- _THE TASK_
Would you please transcribe, exactly as written, the lines of the entries below starting at the one that holds "MIUI (611, 16)" and ending at the one that holds "企业购物车 (1492, 16)", both included?

Segment Open

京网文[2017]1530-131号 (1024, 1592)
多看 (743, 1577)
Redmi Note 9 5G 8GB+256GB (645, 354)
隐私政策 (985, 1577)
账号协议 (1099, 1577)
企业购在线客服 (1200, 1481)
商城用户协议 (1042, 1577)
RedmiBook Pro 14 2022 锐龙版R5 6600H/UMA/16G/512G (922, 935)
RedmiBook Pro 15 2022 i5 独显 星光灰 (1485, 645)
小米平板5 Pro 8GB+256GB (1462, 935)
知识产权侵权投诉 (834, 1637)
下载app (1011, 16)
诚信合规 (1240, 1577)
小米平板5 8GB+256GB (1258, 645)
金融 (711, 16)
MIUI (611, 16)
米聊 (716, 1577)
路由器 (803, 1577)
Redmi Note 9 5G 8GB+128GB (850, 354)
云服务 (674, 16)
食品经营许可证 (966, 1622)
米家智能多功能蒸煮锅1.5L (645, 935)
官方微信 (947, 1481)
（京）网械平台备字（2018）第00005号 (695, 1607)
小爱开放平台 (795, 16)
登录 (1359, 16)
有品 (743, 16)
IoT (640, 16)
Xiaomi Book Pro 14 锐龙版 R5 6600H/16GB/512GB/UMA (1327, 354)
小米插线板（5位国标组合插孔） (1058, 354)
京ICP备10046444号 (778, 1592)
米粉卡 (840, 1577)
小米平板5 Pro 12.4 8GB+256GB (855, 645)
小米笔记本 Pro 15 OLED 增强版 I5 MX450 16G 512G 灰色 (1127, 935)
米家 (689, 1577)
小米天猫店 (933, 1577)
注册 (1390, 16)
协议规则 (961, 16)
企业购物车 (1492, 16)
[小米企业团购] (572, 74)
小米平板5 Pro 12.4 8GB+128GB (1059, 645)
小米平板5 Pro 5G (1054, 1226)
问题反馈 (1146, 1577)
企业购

Segment Closed

- _EXERCISE RESULT_
MIUI (611, 16)
米聊 (716, 1577)
路由器 (803, 1577)
Redmi Note 9 5G 8GB+128GB (850, 354)
云服务 (674, 16)
食品经营许可证 (966, 1622)
米家智能多功能蒸煮锅1.5L (645, 935)
官方微信 (947, 1481)
（京）网械平台备字（2018）第00005号 (695, 1607)
小爱开放平台 (795, 16)
登录 (1359, 16)
有品 (743, 16)
IoT (640, 16)
Xiaomi Book Pro 14 锐龙版 R5 6600H/16GB/512GB/UMA (1327, 354)
小米插线板（5位国标组合插孔） (1058, 354)
京ICP备10046444号 (778, 1592)
米粉卡 (840, 1577)
小米平板5 Pro 12.4 8GB+256GB (855, 645)
小米笔记本 Pro 15 OLED 增强版 I5 MX450 16G 512G 灰色 (1127, 935)
米家 (689, 1577)
小米天猫店 (933, 1577)
注册 (1390, 16)
协议规则 (961, 16)
企业购物车 (1492, 16)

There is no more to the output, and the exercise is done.